For a person to derive encouragement from the blessings which God has bestowed on his servants in former times, he should turn his attention to the free promises of God’s word, and to the faith which leans on them. In short, to show that this confidence was neither cold nor dead, David tells us, at the same time, that they cried to God. He who pretends that he trusts in God, and yet is so listless and indifferent under his calamities that he does not implore His aid, lies shamefully.

By prayer, then, true faith is known, as the goodness of a tree is known by its fruit. It should also be observed that God regards no other prayers as right but those which proceed from faith and are accompanied with it. It is therefore not without good reason that David has put the word cried in the middle between these words, They trusted in you, they trusted, in Psalm 22:4, and these words, They trusted in you, in Psalm 22:5.

Verse 6

"But I am a worm, and no man; A reproach of men, and despised of the people." — Psalms 22:6 (ASV)

But I am a worm, and not a man. David does not complain against God as if God had dealt harshly with him; but in lamenting his condition, he says, in order to more effectively induce God to show him mercy, that he is not considered even as a man.

This, it is true, seems at first sight to have a tendency to discourage, or rather to destroy faith; but it will appear more clearly from what follows that, far from this being the case, David declares how miserable his condition is, so that by this means he may encourage himself in the hope of obtaining relief.

He therefore argues that God must eventually stretch out His hand to save him—to save him, I say, who was so severely afflicted and on the brink of despair. If God has had compassion on all who have ever been afflicted, even if only to a moderate degree, how could He forsake His servant when plunged into the lowest abyss of all calamities?
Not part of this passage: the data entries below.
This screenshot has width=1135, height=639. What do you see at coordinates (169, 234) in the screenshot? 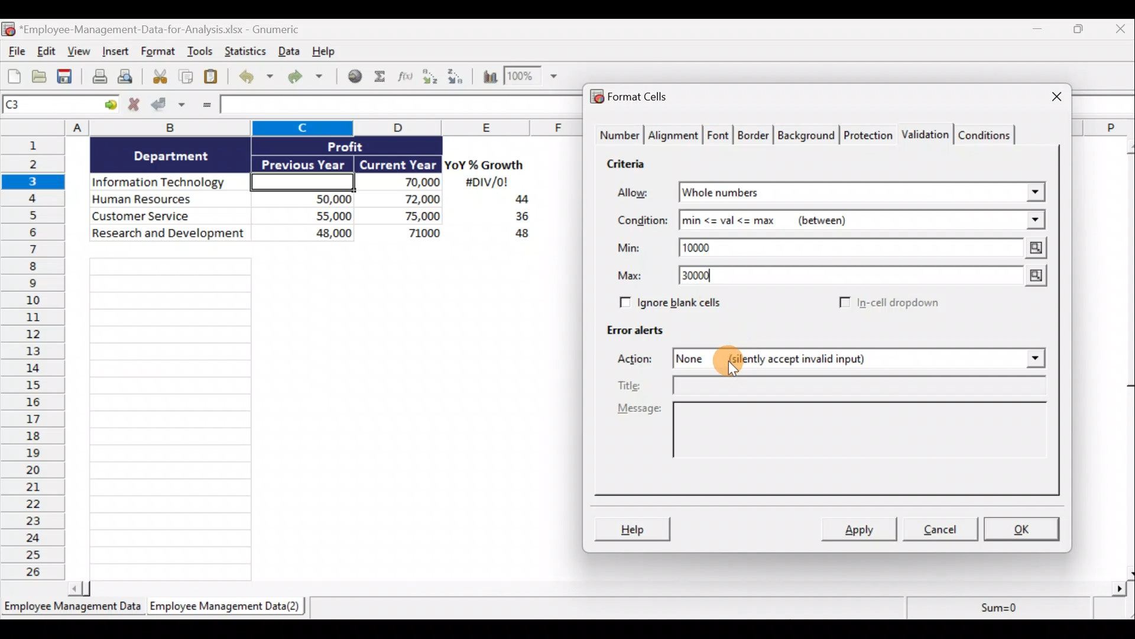
I see `Research and development` at bounding box center [169, 234].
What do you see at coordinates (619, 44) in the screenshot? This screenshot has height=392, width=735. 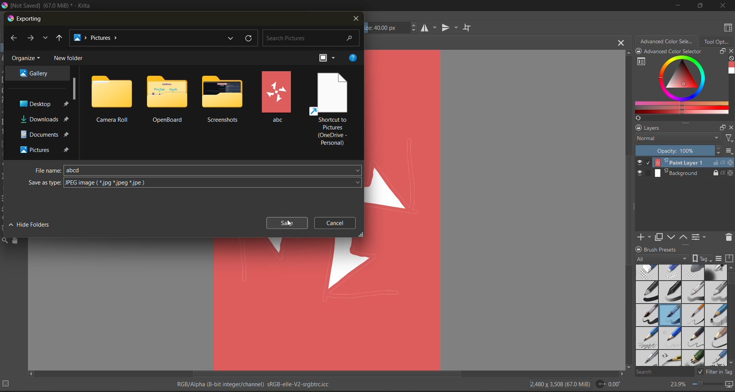 I see `close tab` at bounding box center [619, 44].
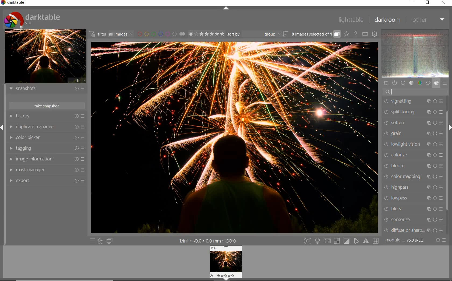 Image resolution: width=452 pixels, height=281 pixels. I want to click on filter images by color labels, so click(160, 34).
Whenever, therefore, we are overwhelmed by a great weight of afflictions, we should rather find in this a reason to encourage our hope for deliverance than allow ourselves to fall into despair. If God so severely tested His most eminent servant David, and humbled him so far that he had no place even among the most despised of men, let us not resent it if, following his example, we are brought low. We ought, however, above all to remember the Son of God, in whom we know this was also fulfilled, as Isaiah had predicted:

He is despised and rejected of men; a man of sorrows, and acquainted with grief and we hid as it were our faces from him; he was despised, and we esteemed him not. (Isaiah 53:3)

These words of the prophet provide us with a sufficient refutation of the frivolous subtlety of those who have philosophized upon the word worm, as if David here pointed out some singular mystery in the generation of Christ. His meaning, however, is simply that he had been humbled beneath all men and, as it were, cut off from the number of living beings. The fact that the Son of God allowed Himself to be reduced to such ignominy, indeed, even descended to hell, is so far from obscuring His celestial glory in any respect that it is, rather, a bright mirror from which His unparalleled grace towards us is reflected.